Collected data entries
----------------------------------------

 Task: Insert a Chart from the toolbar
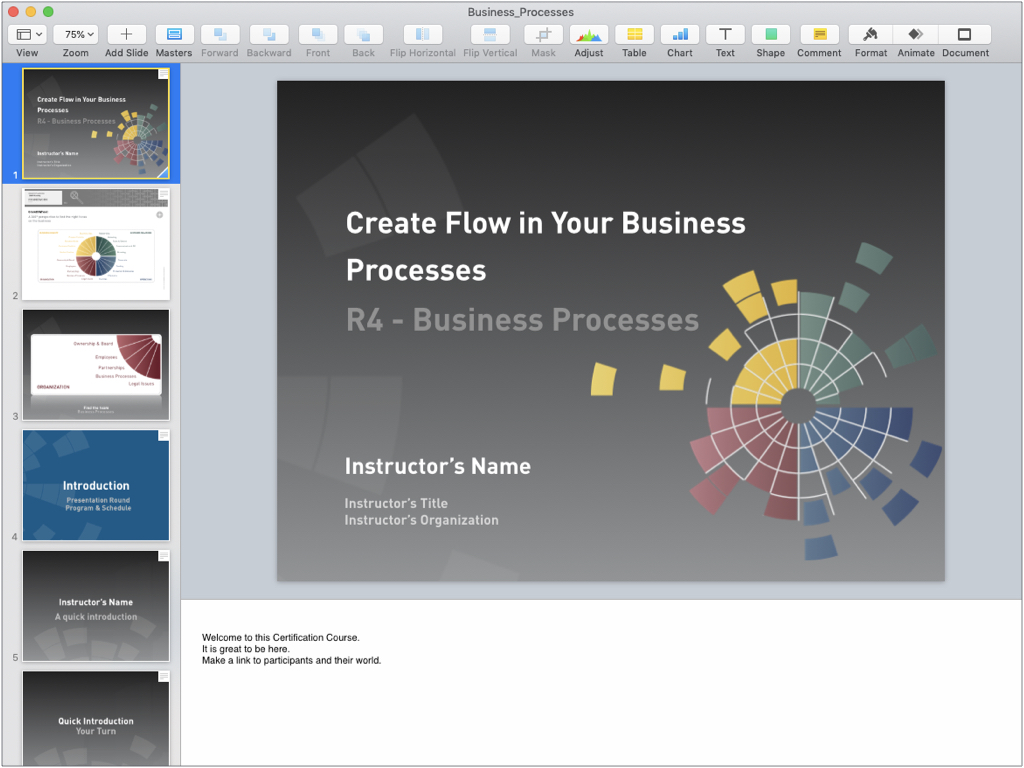(x=680, y=35)
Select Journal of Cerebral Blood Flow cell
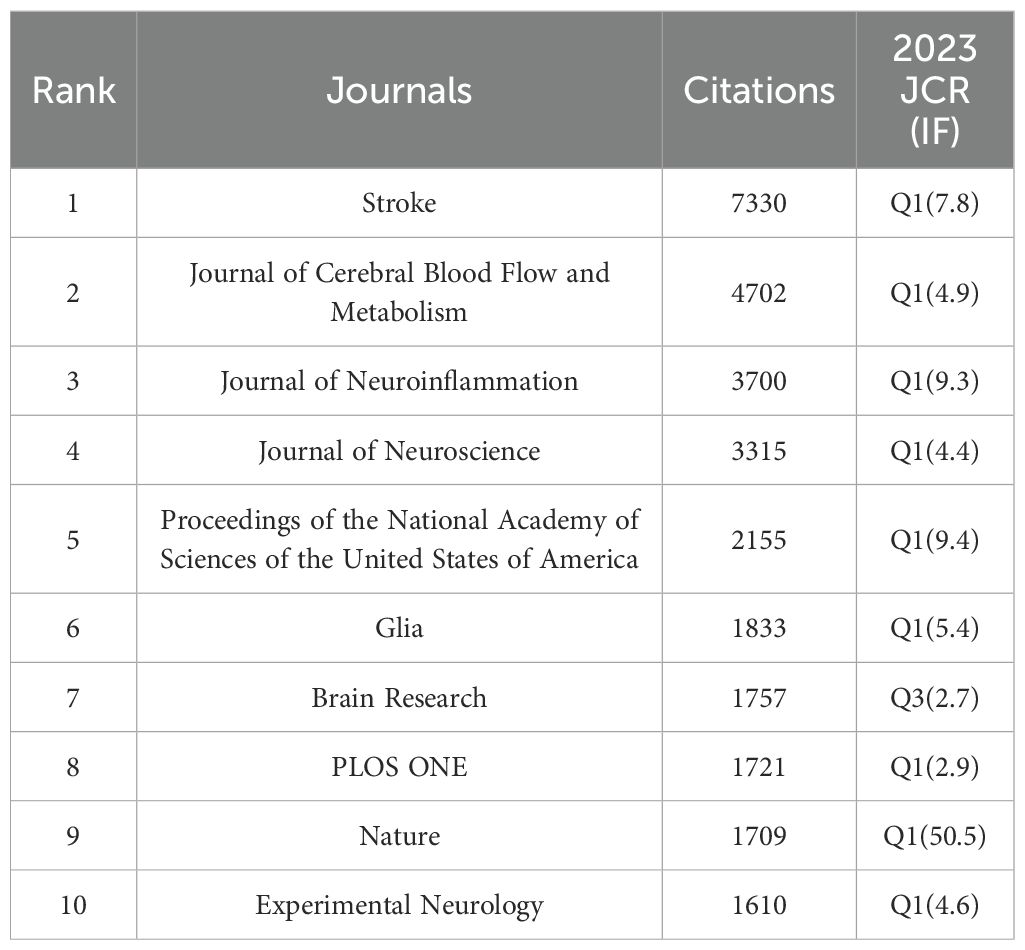Image resolution: width=1025 pixels, height=950 pixels. [399, 292]
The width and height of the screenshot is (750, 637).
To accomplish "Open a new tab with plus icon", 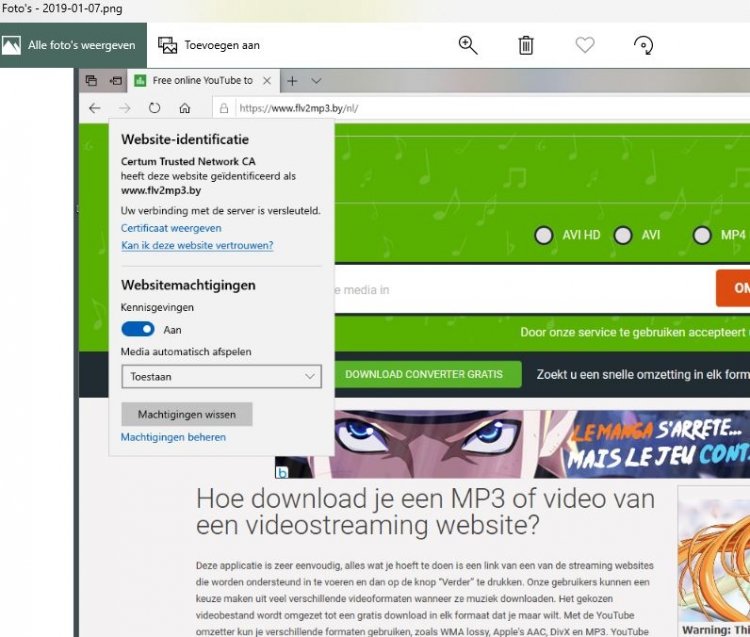I will (x=292, y=81).
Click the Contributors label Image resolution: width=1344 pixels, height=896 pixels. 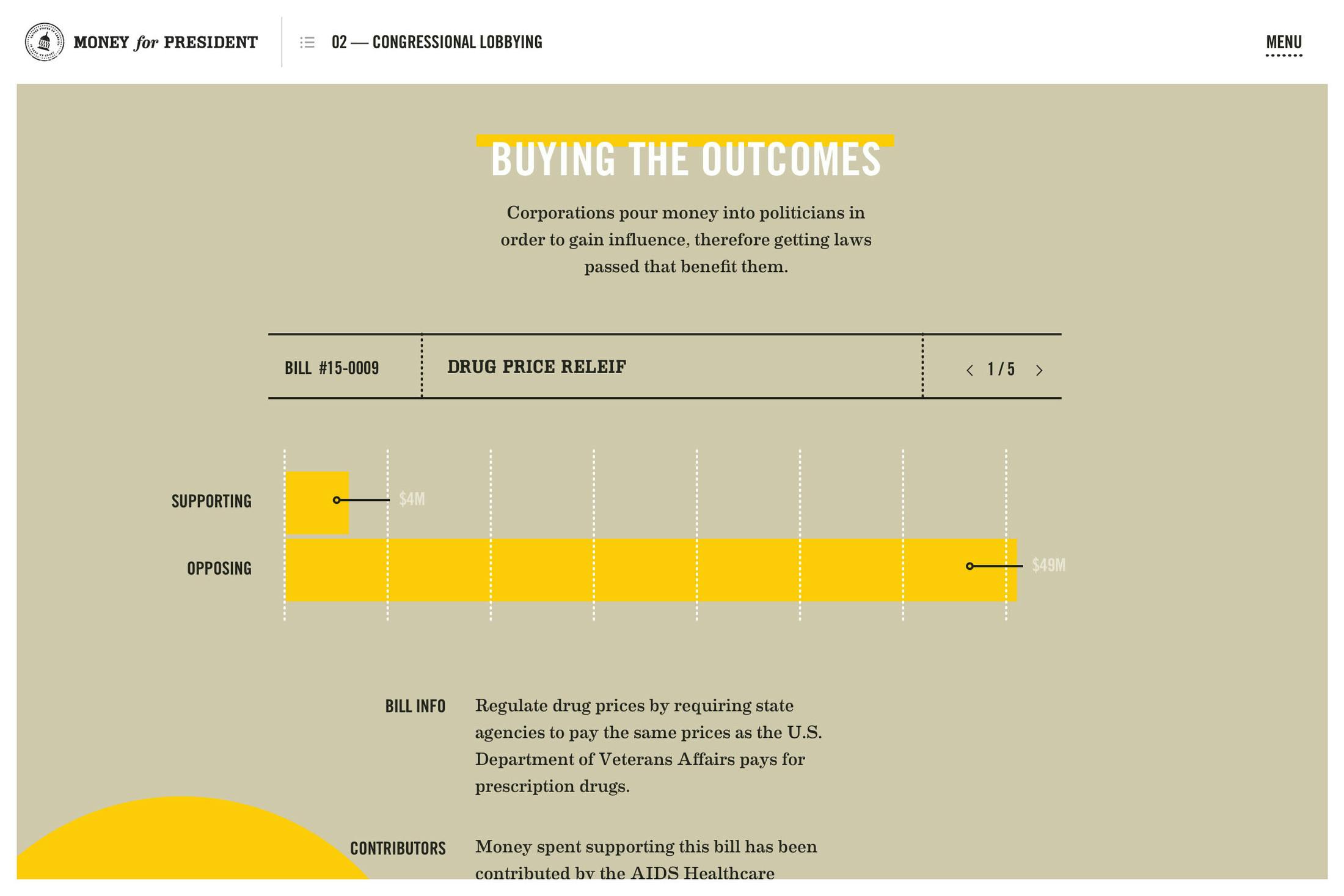398,848
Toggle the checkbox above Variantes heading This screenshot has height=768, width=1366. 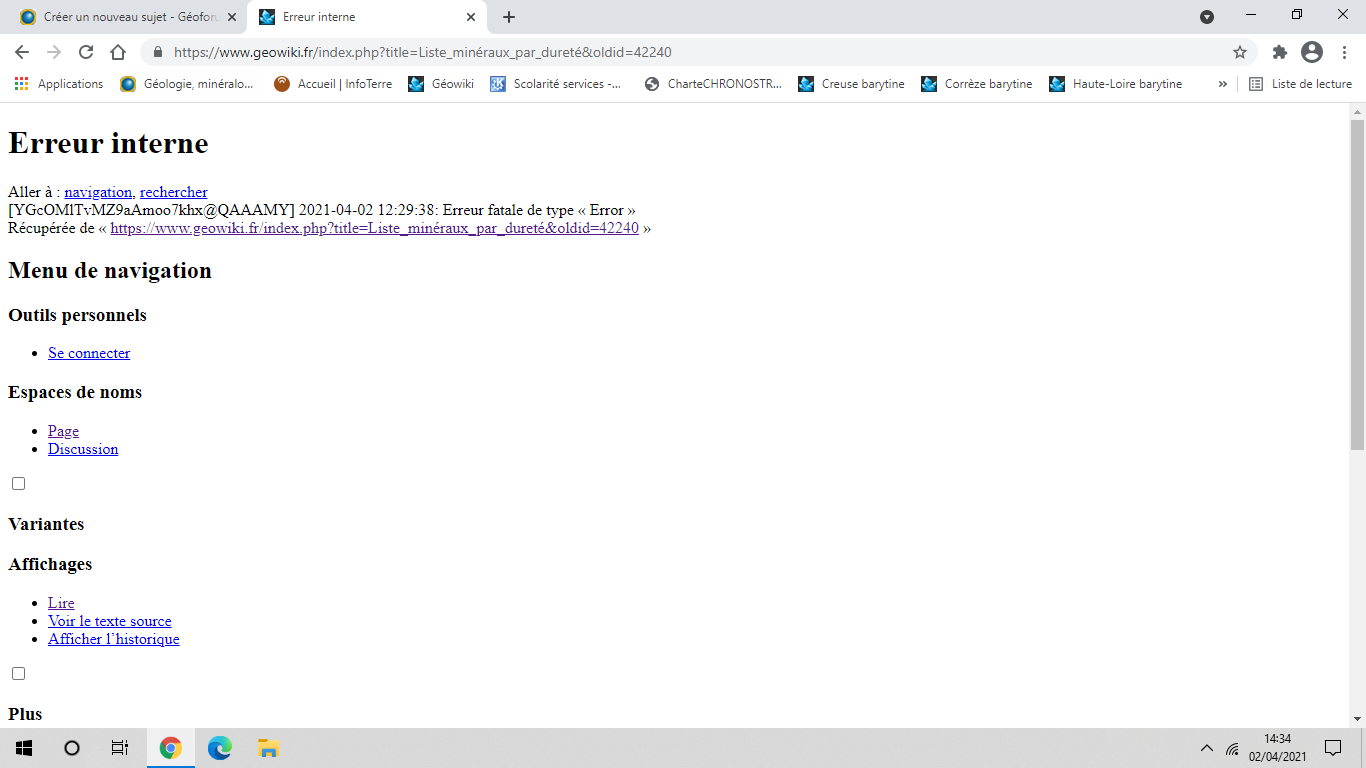coord(18,484)
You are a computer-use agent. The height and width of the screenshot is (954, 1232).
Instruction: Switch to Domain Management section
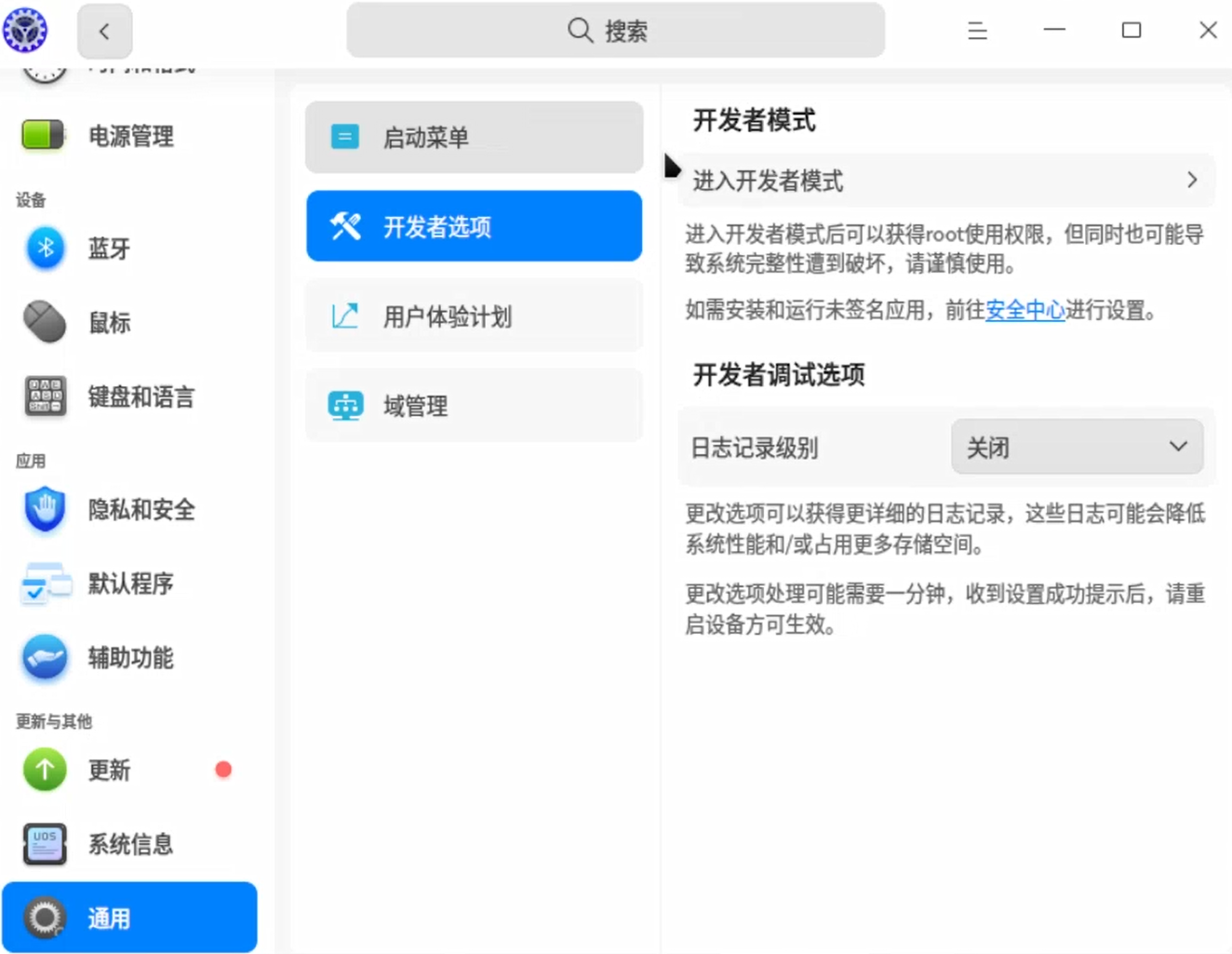point(474,406)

----------------------------------------

#### About this task
Keep the pictures out of your answer, which should be the lines from the one with "Instruction: Switch to" through the final line of the data, copied exactly.

#### Result for this task
Instruction: Switch to Domain Management section
point(474,406)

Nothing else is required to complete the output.